I awoke this morning feeling somewhat sluggish ... which is not my usual. Normally, once awake, I get up and get going for the day. Not this morning. Not ill, I forced myself to attend to chores etc which soon gets the day moving in the right gear.
Now that it is lighter in the morning I always like to get rid of the various types of rubbish (packaging, bottles and paper) which go into our various coloured recycling bins. I noticed that the day was, not so much dark, as 'dull' and that there were no birds singing ... i.e. very quiet. "Ah hah" sez I "there's a weather front coming in, a big Low Pressure (storm) coming. Literally, the calm before the storm. And after an hour, the trees started fluttering and leaves started blowing around.
I have got good at picking up these signs after years of being at sea and seeing the conditions change ... sure enough ... bad weather soon followed.
I looked on my iPhone and took a photo [the image above]. The image posted is a screenshot which, as I was showing Iain who did not know how to take a picture of something on his iPhone screen, I took by (1) holding down the ON/OFF button on the top right of the phone then (2) carefully, and lightly but firmly, tapping the HOME button - the round one at the middle bottom on the iPhone. The order here is important; I can't make it work the other way around nor by pressing both at the same time as instructions say.
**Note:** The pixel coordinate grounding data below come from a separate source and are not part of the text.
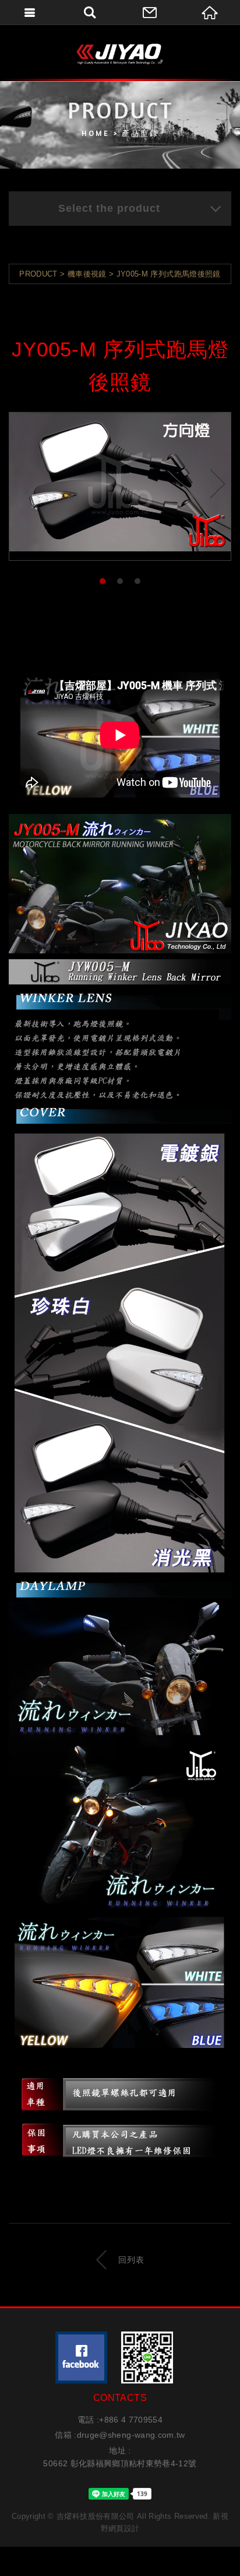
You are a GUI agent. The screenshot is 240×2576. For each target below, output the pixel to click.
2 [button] (120, 581)
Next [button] (218, 483)
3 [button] (138, 581)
Anyhow.... at this point I made a phone call to Christina, my Swedish friend. She was feeling exactly the same way so I suggested that maybe it was something to do with the weather. "Hold on a minute" she said. "Let me read the barometer." She returned to the phone and in her astonished Swedish voice cried "Heavens! It says 'STORM' on the barometer!"
I wish I knew what the actual barometer reading was but it just goes to show that there is something in the Old Wives (or Old Sailors) 'feeling' for the weather! Furthermore, chances are one is not getting a cold or whatever so, therefore, it is best just to get on with the day!
The image above is from Wikipedia: a shelf cloud, associated with a heavy or severe thunderstorm, over Swedish island of Öland in the Baltic Sea in July 2005 taken by Arnold Paul.